Die vierte Frau erscheint erst später in der Geschichte: es ist Zipporah, Moses Frau. Sie ist die Tochter eines Midianiterpriesters, jedoch entschlossen, Moses auf seiner Mission nach Ägypten zu begleiten, obwohl es für sie keinen Grund gibt, ihr Leben bei einem derart gefährlichen Unterfangen aufs Spiel zu setzen. In einem zutiefst rätselhaften Abschnitt rettet sie das Leben von Moses, indem sie ihren Sohn beschneidet. Von ihr erhalten wir den Eindruck einer Frau mit eisernem Willen, die in einem entscheidenden Moment besser erkennt als Moses selbst, was G'tt von ihnen verlangt.
Ich habe die zwei Personen, die als erste erscheinen, bis zum Schluss aufgespart, denn sie haben den grössten Beitrag dazu geleistet, den moralischen Horizont der Menschen zu erweitern. Ich denke an die beiden Hebammen Schifrah und Puah, die den ersten Genozidversuch des Pharaos vereitelten. Trotz des Befehls, die männlichen Kinder der Israeliten bei der Geburt zu töten, "fürchteten [sie] G'tt und taten nicht, wie der König von Ägypten ihnen gesagt hatte, sondern liessen die Kinder leben." Sie wurden vorgeladen und des Ungehorsams beschuldigt, doch sie überlisteten Pharao und erfanden eine schlaue Ausrede: die hebräischen Frauen, sagten sie, seien kräftig und würden ihre Kinder gebären, bevor die Hebammen da seien. So entkamen sie der Bestrafung und retteten Leben.
Die Bedeutung der Geschichte über die Hebammen liegt darin, dass es das erste mir bekannte Beispiel für den Grundsatz ist, der zu den grössten Beiträgen der Juden zu Gunsten der Zivilisation zählt, nämlich die Idee, dass auch die Autorität durch die Moral beschränkt wird. Es gibt Befehle, denen man nicht gehorchen darf.

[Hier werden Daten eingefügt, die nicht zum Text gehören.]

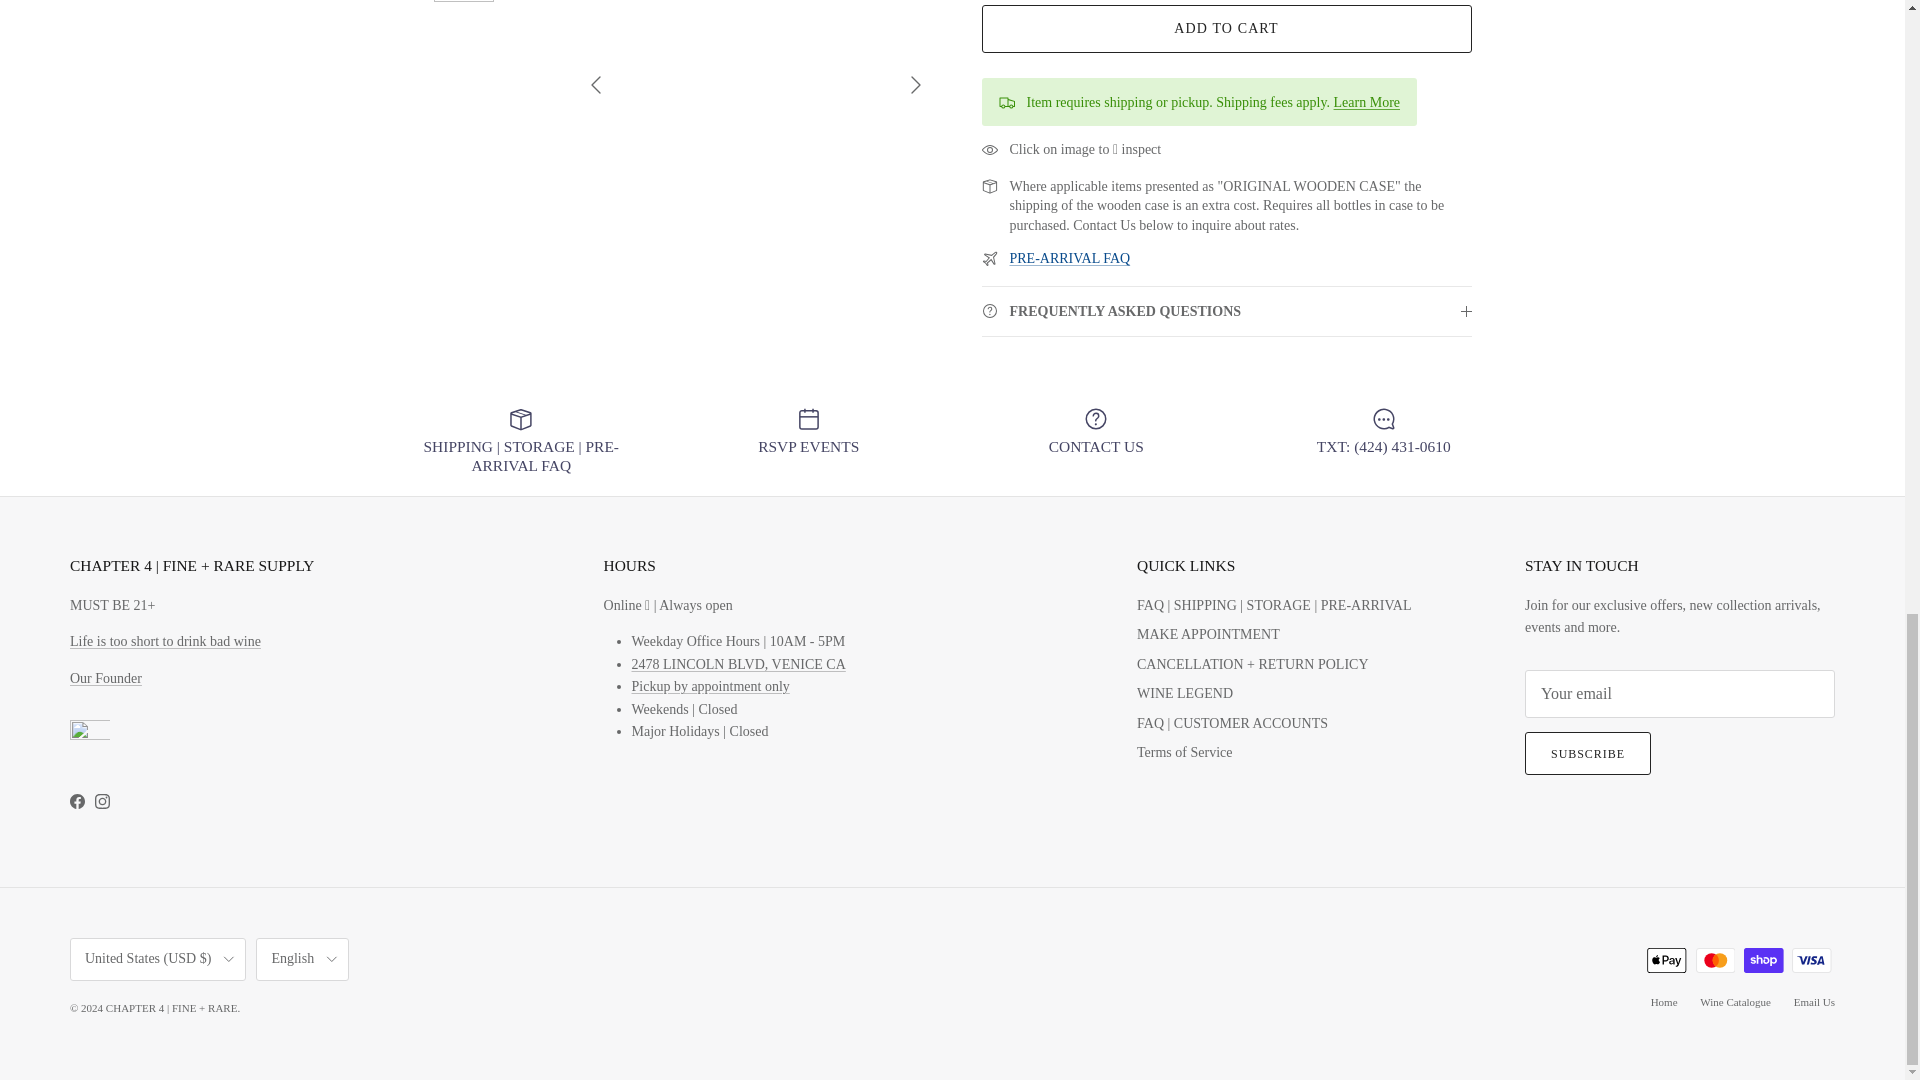  What do you see at coordinates (1366, 52) in the screenshot?
I see `CURRENT SHIPPING PROMOTIONS` at bounding box center [1366, 52].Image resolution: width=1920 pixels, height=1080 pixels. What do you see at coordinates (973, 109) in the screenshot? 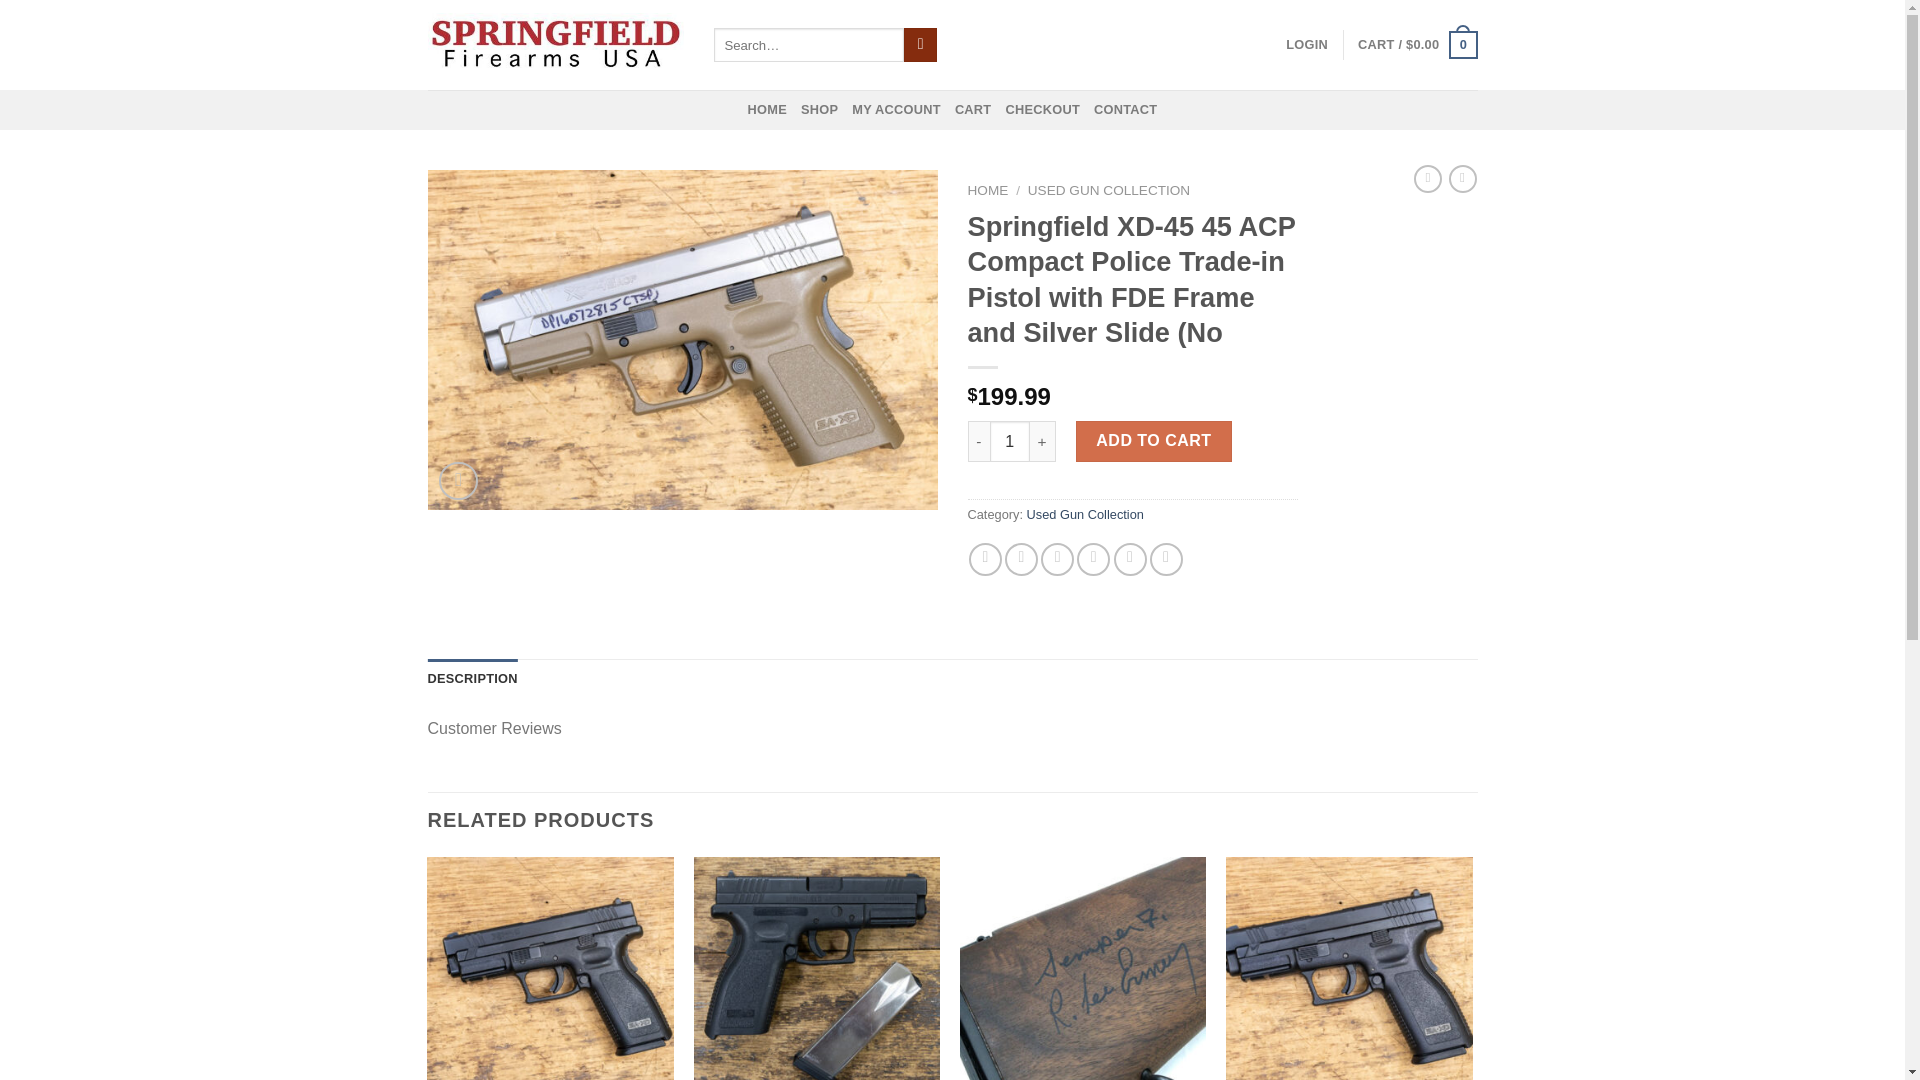
I see `CART` at bounding box center [973, 109].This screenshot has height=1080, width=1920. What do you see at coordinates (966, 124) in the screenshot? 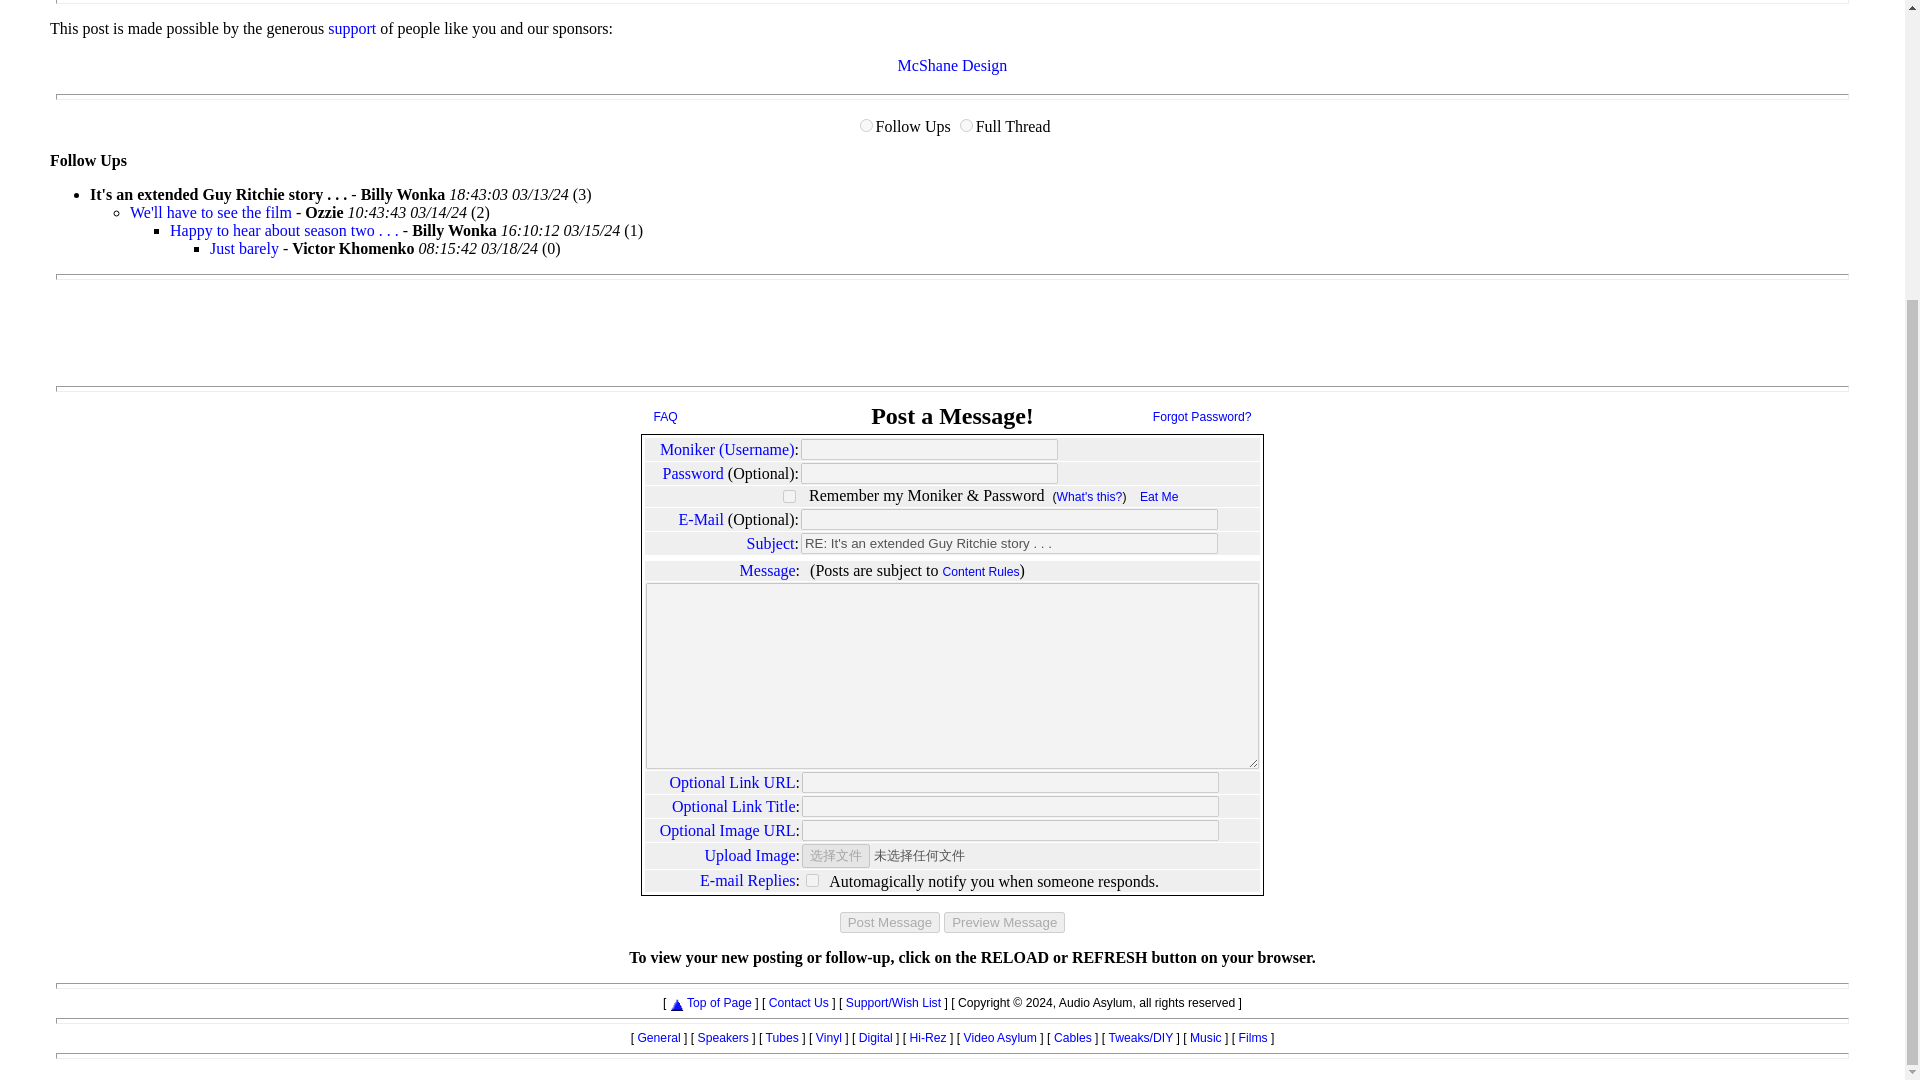
I see `full` at bounding box center [966, 124].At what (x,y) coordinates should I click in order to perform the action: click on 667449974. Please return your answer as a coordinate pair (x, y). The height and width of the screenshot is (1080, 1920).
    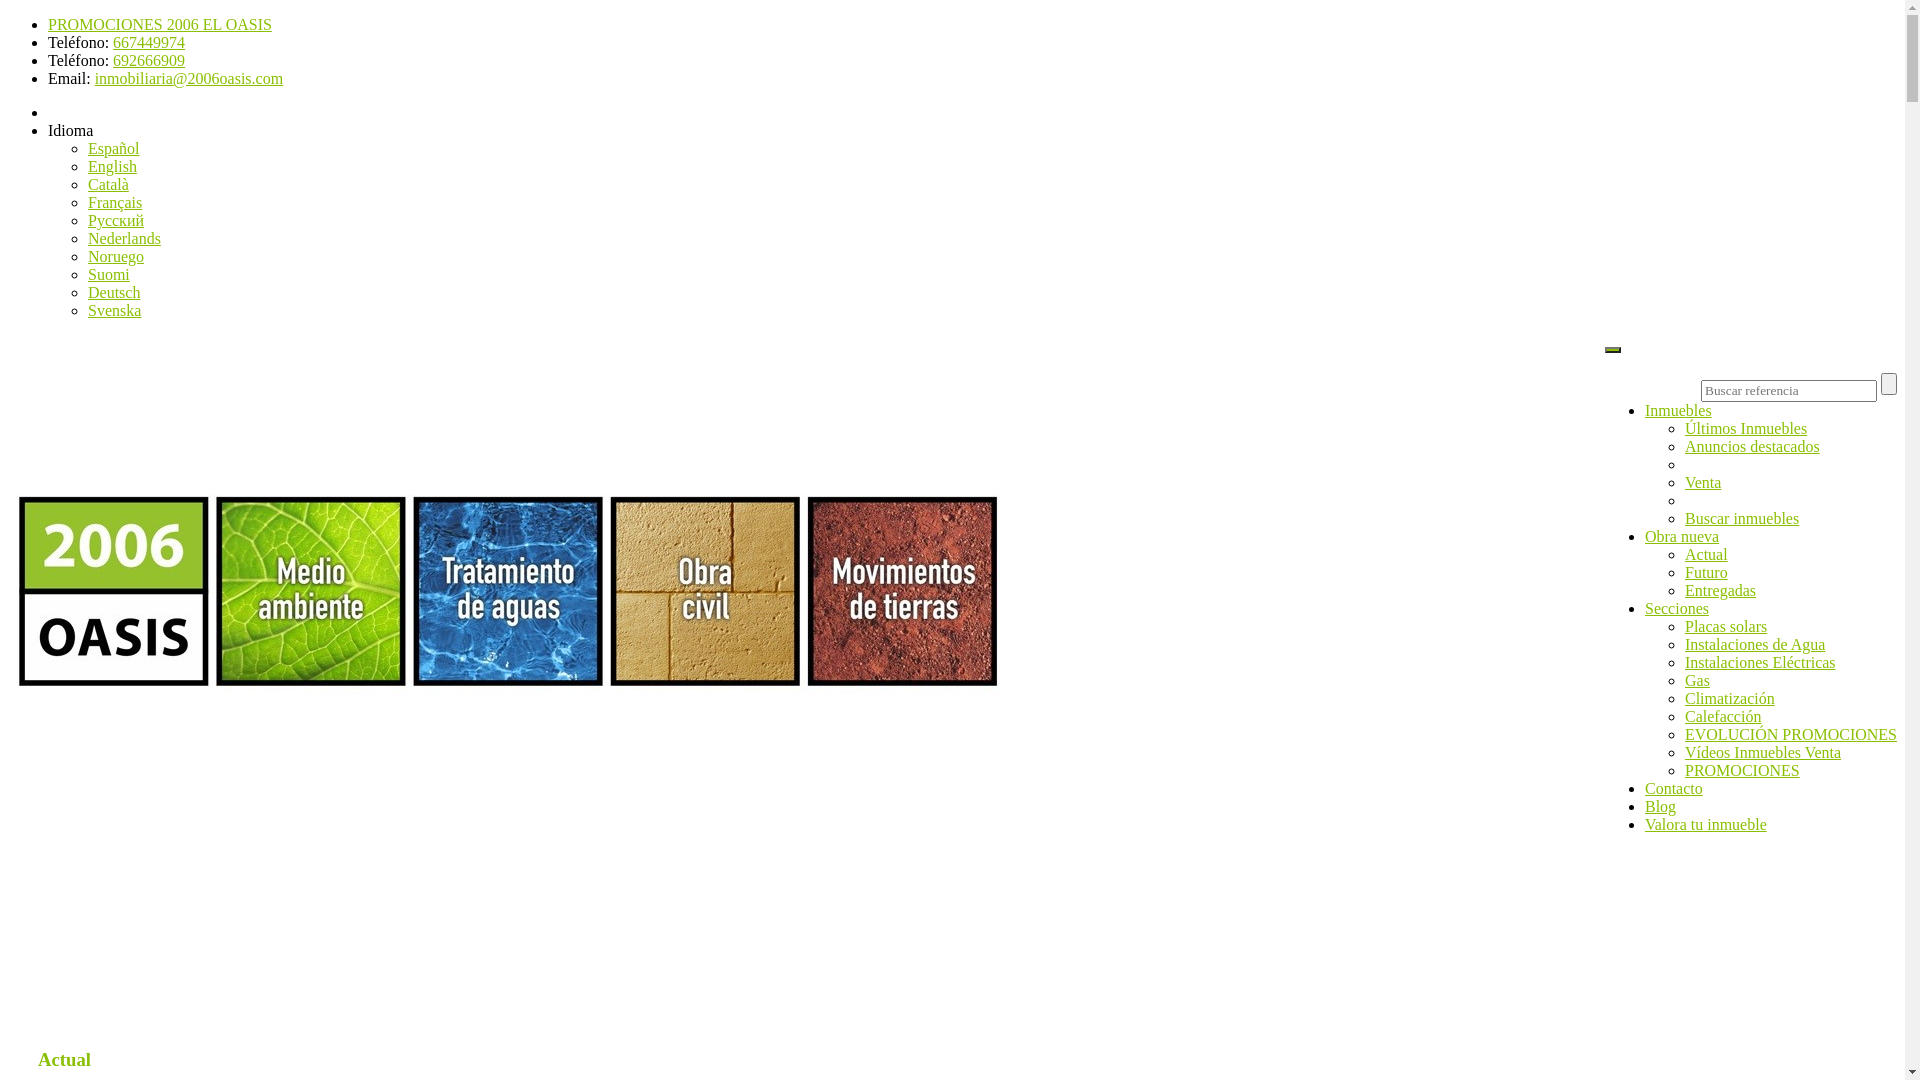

Es gibt Verbrechen gegenüber der Menschheit, die man nicht entschuldigen kann durch die Beteuerung "Ich habe nur einem Befehl gehorcht." Dieses Konzept, allgemein als "ziviler Ungehorsam" bekannt, wird in der Regel dem amerikanischen Schriftsteller Henry David Thoreau aus dem 19. Jahrhundert zugeschrieben und gelangte nach dem Holocaust und den Nürnberger Prozessen ins internationale Bewusstsein. Sein wahrer Ursprung liegt jedoch viele tausend Jahre zurück und ist auf zwei Frauen zurückzuführen, Schifra und Puah.
Durch ihren Mut im Verborgenen haben sie sich einen Platz in der ersten Reihe unter den Helden des moralischen Lebens gesichert. Sie haben uns gelehrt, dass das Gewissen wichtiger ist als Gehorsam, die Gerechtigkeit wichtiger als das staatliche Gesetz.
Die Stellung der Frau im Judentum hat sich im letzten Jahrhundert radikal verändert. Einige behaupten, man hätte noch weiter gehen sollen, doch in Wirklichkeit hat sich vieles tiefgreifend verändert. Heute bestehen Ausbildungsmöglichkeiten für Frauen, die es früher noch nie gegeben hat. Persönlichkeiten wie die verstorbene Nechama Leibowitz und Aviva Zornberg haben sich als herausragende Figuren in der Welt der Torah durchgesetzt. Wir werden diese Entwicklung auf jüdische Art fortsetzen: ruhig, allmählich und in Ehrfurcht vor dem Wort und dem Geist des jüdischen Gesetzes. Doch an diesem Pessachfest gibt es etwas, was wir alle tun können, nämlich die Geschichte der sechs Frauen zu erzählen, die zum Teil Jüdinnen, zum Teil Nichtjüdinnen waren, und deren Glauben, Mut und moralische Vorstellungskraft den Exodus ermöglicht haben. "Rechtschaffenen Frauen haben es unsere Vorfahren zu verdanken," sagten die Weisen, "dass sie aus Ägypten fliehen konnten." Die Erinnerung an sie kann uns auch heute noch Kraft geben.